*AIM OF THE TASK*. Repeat exactly what runs from the line containing "Viewport: 655px width, 398px" through the last line of the material below. Do not copy the pictures.
** GIVEN DATA follows **
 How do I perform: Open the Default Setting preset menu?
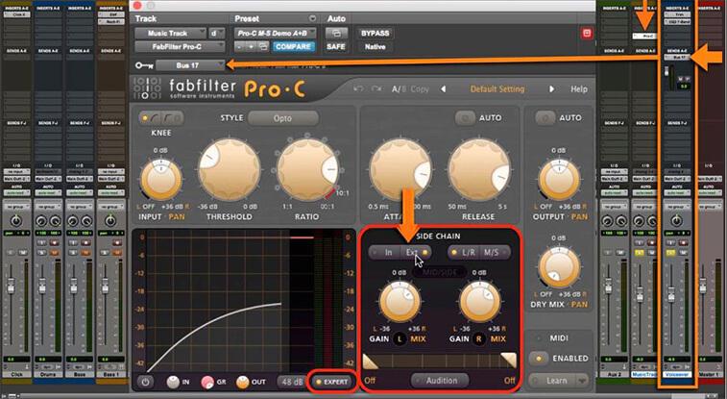coord(497,89)
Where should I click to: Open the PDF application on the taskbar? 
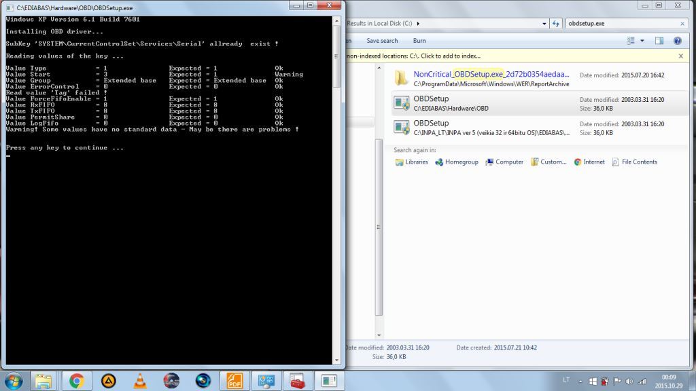(x=234, y=380)
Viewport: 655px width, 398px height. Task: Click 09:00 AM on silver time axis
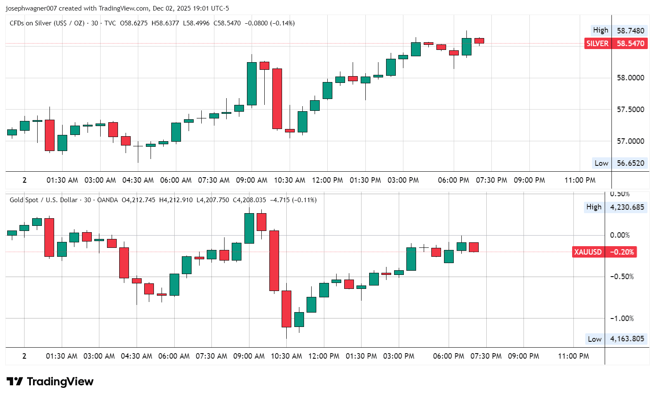tap(252, 180)
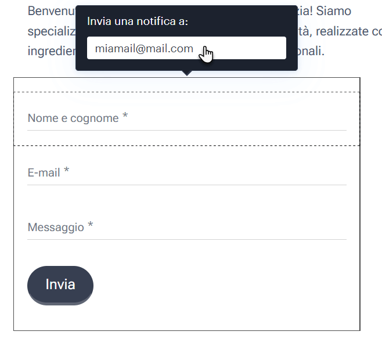Click the asterisk beside 'Nome e cognome'

coord(125,115)
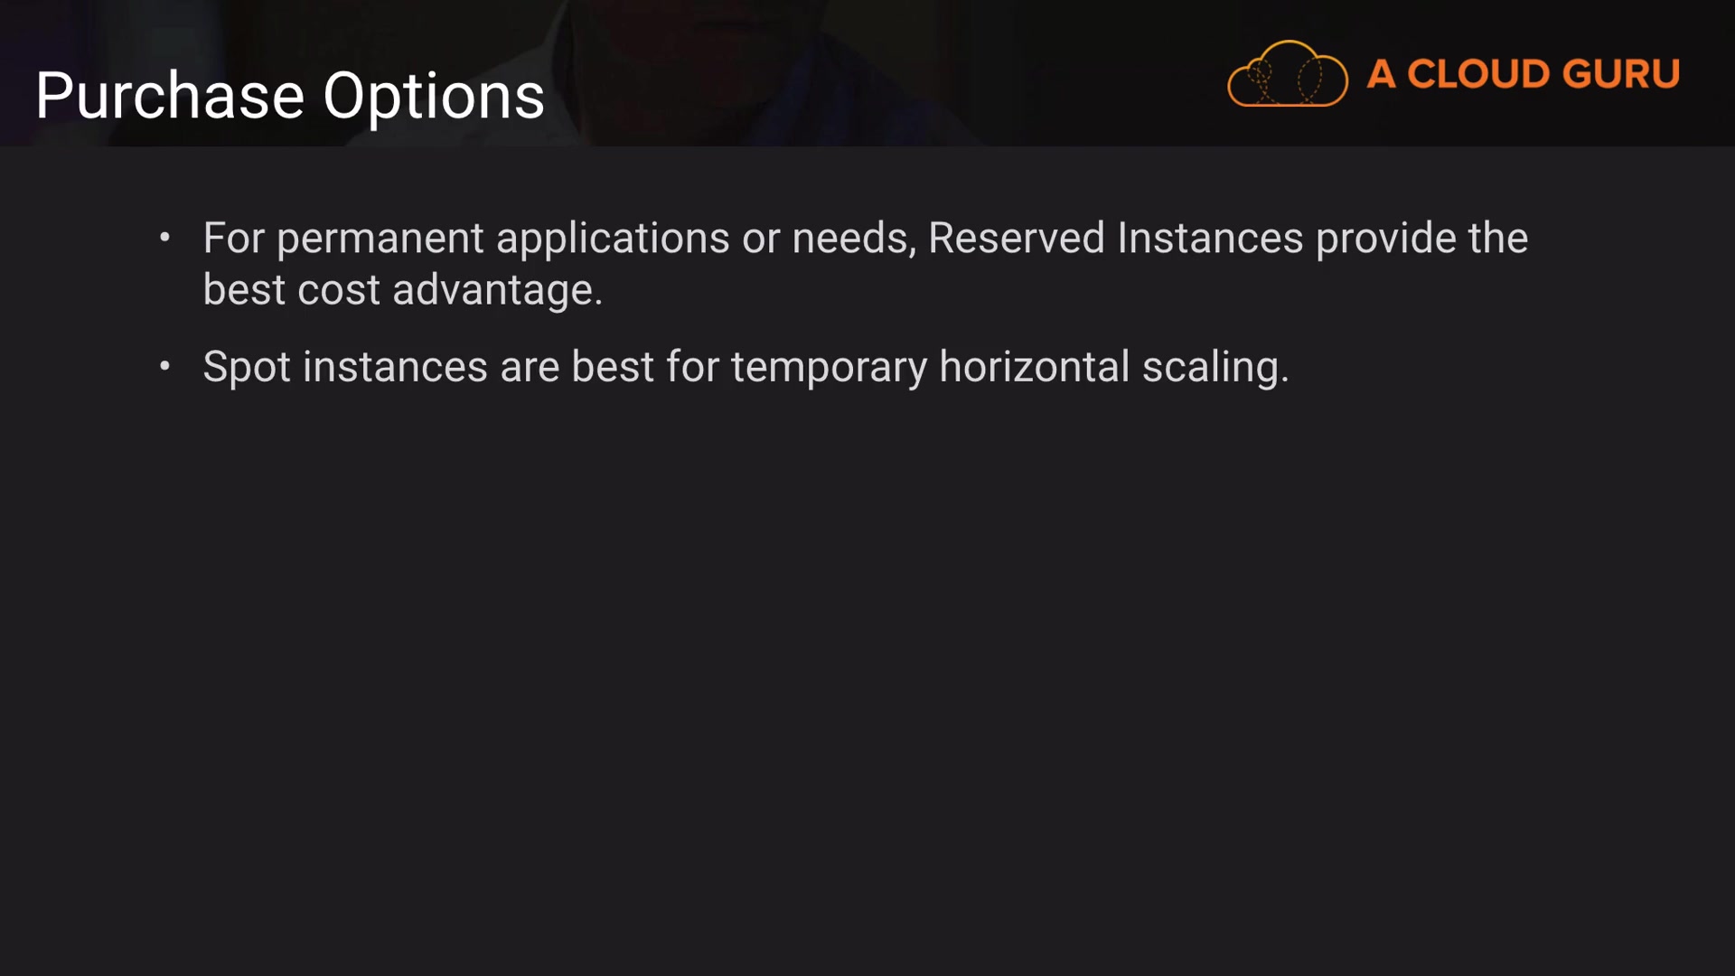This screenshot has width=1735, height=976.
Task: Click the Purchase Options slide title
Action: (290, 96)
** End of GIVEN DATA **
*OUTPUT FOR THIS TASK*.
Viewport: 655px width, 398px height. Task: Click 09:00 AM on silver time axis
tap(252, 180)
Click the asterisk beside 'Nome e cognome'

coord(125,115)
This screenshot has width=1735, height=976.
Task: Click the Purchase Options slide title
Action: (290, 96)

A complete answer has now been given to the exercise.